> [Brief]: Whatever lines the data contains, output all of them unchanged.

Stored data
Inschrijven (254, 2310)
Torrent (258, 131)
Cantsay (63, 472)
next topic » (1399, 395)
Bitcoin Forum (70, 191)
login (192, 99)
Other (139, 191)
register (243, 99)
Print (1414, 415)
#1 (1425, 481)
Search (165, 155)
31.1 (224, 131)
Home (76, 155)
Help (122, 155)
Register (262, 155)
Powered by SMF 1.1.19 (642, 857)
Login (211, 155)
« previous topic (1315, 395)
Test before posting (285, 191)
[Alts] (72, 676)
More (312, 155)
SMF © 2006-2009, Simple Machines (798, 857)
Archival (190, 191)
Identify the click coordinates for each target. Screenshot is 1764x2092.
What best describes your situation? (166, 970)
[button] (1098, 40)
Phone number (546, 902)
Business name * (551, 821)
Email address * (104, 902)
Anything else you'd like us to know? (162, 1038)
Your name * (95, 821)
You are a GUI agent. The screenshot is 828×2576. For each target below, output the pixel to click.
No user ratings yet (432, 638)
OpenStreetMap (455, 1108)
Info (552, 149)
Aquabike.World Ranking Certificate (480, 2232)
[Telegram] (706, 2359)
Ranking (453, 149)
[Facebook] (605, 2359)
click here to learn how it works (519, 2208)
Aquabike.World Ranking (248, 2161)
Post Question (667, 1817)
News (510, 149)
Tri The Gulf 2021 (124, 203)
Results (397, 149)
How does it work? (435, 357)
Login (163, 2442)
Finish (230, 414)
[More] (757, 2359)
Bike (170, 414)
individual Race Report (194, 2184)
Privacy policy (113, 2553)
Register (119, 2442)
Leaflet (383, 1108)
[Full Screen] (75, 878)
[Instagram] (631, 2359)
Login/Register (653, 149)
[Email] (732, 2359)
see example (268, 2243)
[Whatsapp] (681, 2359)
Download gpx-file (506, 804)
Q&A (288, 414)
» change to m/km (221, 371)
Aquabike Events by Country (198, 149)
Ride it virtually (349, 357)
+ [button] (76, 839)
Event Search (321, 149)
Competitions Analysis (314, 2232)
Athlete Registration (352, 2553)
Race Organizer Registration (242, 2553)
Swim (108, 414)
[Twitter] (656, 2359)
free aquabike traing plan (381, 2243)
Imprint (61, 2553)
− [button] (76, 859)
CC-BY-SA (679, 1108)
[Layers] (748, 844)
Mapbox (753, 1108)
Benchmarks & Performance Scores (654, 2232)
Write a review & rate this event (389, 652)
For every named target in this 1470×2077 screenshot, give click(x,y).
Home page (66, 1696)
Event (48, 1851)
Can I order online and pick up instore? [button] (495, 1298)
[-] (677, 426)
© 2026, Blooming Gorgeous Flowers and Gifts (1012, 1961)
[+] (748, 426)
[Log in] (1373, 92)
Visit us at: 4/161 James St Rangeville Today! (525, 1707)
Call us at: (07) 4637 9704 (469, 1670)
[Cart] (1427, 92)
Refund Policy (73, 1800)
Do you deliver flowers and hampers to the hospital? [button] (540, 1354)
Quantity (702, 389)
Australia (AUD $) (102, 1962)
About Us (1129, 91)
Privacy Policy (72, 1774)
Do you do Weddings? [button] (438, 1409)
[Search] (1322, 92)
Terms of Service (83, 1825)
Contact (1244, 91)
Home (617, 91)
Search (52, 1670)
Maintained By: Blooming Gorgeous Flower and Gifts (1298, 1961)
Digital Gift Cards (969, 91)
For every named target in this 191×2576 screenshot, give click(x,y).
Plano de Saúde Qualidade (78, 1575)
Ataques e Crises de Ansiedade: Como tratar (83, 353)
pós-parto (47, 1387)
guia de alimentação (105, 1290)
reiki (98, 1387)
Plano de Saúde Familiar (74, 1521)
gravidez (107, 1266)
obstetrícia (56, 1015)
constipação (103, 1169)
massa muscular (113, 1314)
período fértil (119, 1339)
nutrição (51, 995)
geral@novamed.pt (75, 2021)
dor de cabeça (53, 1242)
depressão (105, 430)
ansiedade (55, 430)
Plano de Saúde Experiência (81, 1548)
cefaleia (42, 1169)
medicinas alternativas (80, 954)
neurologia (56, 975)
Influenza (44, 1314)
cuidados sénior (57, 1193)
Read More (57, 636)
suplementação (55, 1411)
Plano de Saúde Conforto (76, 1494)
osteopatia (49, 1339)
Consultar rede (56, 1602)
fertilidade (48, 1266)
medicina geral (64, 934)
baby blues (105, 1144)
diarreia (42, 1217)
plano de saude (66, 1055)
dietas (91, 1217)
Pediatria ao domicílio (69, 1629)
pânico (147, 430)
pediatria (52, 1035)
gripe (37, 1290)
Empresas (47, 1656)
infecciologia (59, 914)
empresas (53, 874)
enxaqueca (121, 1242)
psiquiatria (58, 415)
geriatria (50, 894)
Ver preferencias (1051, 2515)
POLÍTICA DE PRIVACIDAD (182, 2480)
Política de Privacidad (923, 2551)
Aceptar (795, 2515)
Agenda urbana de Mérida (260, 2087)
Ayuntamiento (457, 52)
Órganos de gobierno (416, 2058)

> [Problem solution]:
Inschrijven (254, 2310)
Torrent (258, 131)
Cantsay (63, 472)
next topic » (1399, 395)
Bitcoin Forum (70, 191)
login (192, 99)
Other (139, 191)
register (243, 99)
Print (1414, 415)
#1 (1425, 481)
Search (165, 155)
31.1 (224, 131)
Home (76, 155)
Help (122, 155)
Register (262, 155)
Powered by SMF 1.1.19 (642, 857)
Login (211, 155)
« previous topic (1315, 395)
Test before posting (285, 191)
[Alts] (72, 676)
More (312, 155)
SMF © 2006-2009, Simple Machines (798, 857)
Archival (190, 191)
Identify the click coordinates for each target. Screenshot is 1764x2092.
What best describes your situation? (166, 970)
[button] (1098, 40)
Phone number (546, 902)
Business name * (551, 821)
Email address * (104, 902)
Anything else you'd like us to know? (162, 1038)
Your name * (95, 821)
You are a GUI agent. The screenshot is 828×2576. For each target below, output the pixel to click.
No user ratings yet (432, 638)
OpenStreetMap (455, 1108)
Info (552, 149)
Aquabike.World Ranking Certificate (480, 2232)
[Telegram] (706, 2359)
Ranking (453, 149)
[Facebook] (605, 2359)
click here to learn how it works (519, 2208)
Aquabike.World Ranking (248, 2161)
Post Question (667, 1817)
News (510, 149)
Tri The Gulf 2021 (124, 203)
Results (397, 149)
How does it work? (435, 357)
Login (163, 2442)
Finish (230, 414)
[More] (757, 2359)
Bike (170, 414)
individual Race Report (194, 2184)
Privacy policy (113, 2553)
Register (119, 2442)
Leaflet (383, 1108)
[Full Screen] (75, 878)
[Instagram] (631, 2359)
Login/Register (653, 149)
[Email] (732, 2359)
see example (268, 2243)
[Whatsapp] (681, 2359)
Download gpx-file (506, 804)
Q&A (288, 414)
» change to m/km (221, 371)
Aquabike Events by Country (198, 149)
Ride it virtually (349, 357)
+ [button] (76, 839)
Event Search (321, 149)
Competitions Analysis (314, 2232)
Athlete Registration (352, 2553)
Race Organizer Registration (242, 2553)
Swim (108, 414)
[Twitter] (656, 2359)
free aquabike traing plan (381, 2243)
Imprint (61, 2553)
− [button] (76, 859)
CC-BY-SA (679, 1108)
[Layers] (748, 844)
Mapbox (753, 1108)
Benchmarks & Performance Scores (654, 2232)
Write a review & rate this event (389, 652)
For every named target in this 1470×2077 screenshot, give click(x,y).
Home page (66, 1696)
Event (48, 1851)
Can I order online and pick up instore? [button] (495, 1298)
[-] (677, 426)
© 2026, Blooming Gorgeous Flowers and Gifts (1012, 1961)
[+] (748, 426)
[Log in] (1373, 92)
Visit us at: 4/161 James St Rangeville Today! (525, 1707)
Call us at: (07) 4637 9704 (469, 1670)
[Cart] (1427, 92)
Refund Policy (73, 1800)
Do you deliver flowers and hampers to the hospital? [button] (540, 1354)
Quantity (702, 389)
Australia (AUD $) (102, 1962)
About Us (1129, 91)
Privacy Policy (72, 1774)
Do you do Weddings? [button] (438, 1409)
[Search] (1322, 92)
Terms of Service (83, 1825)
Contact (1244, 91)
Home (617, 91)
Search (52, 1670)
Maintained By: Blooming Gorgeous Flower and Gifts (1298, 1961)
Digital Gift Cards (969, 91)
For every named target in this 191×2576 screenshot, give click(x,y).
Plano de Saúde Qualidade (78, 1575)
Ataques e Crises de Ansiedade: Como tratar (83, 353)
pós-parto (47, 1387)
guia de alimentação (105, 1290)
reiki (98, 1387)
Plano de Saúde Familiar (74, 1521)
gravidez (107, 1266)
obstetrícia (56, 1015)
constipação (103, 1169)
massa muscular (113, 1314)
período fértil (119, 1339)
nutrição (51, 995)
geral@novamed.pt (75, 2021)
dor de cabeça (53, 1242)
depressão (105, 430)
ansiedade (55, 430)
Plano de Saúde Experiência (81, 1548)
cefaleia (42, 1169)
medicinas alternativas (80, 954)
neurologia (56, 975)
Influenza (44, 1314)
cuidados sénior (57, 1193)
Read More (57, 636)
suplementação (55, 1411)
Plano de Saúde Conforto (76, 1494)
osteopatia (49, 1339)
Consultar rede (56, 1602)
fertilidade (48, 1266)
medicina geral (64, 934)
baby blues (105, 1144)
diarreia (42, 1217)
plano de saude (66, 1055)
dietas (91, 1217)
Pediatria ao domicílio (69, 1629)
pânico (147, 430)
pediatria (52, 1035)
gripe (37, 1290)
Empresas (47, 1656)
infecciologia (59, 914)
empresas (53, 874)
enxaqueca (121, 1242)
psiquiatria (58, 415)
geriatria (50, 894)
Ver preferencias (1051, 2515)
POLÍTICA DE PRIVACIDAD (182, 2480)
Política de Privacidad (923, 2551)
Aceptar (795, 2515)
Agenda urbana de Mérida (260, 2087)
Ayuntamiento (457, 52)
Órganos de gobierno (416, 2058)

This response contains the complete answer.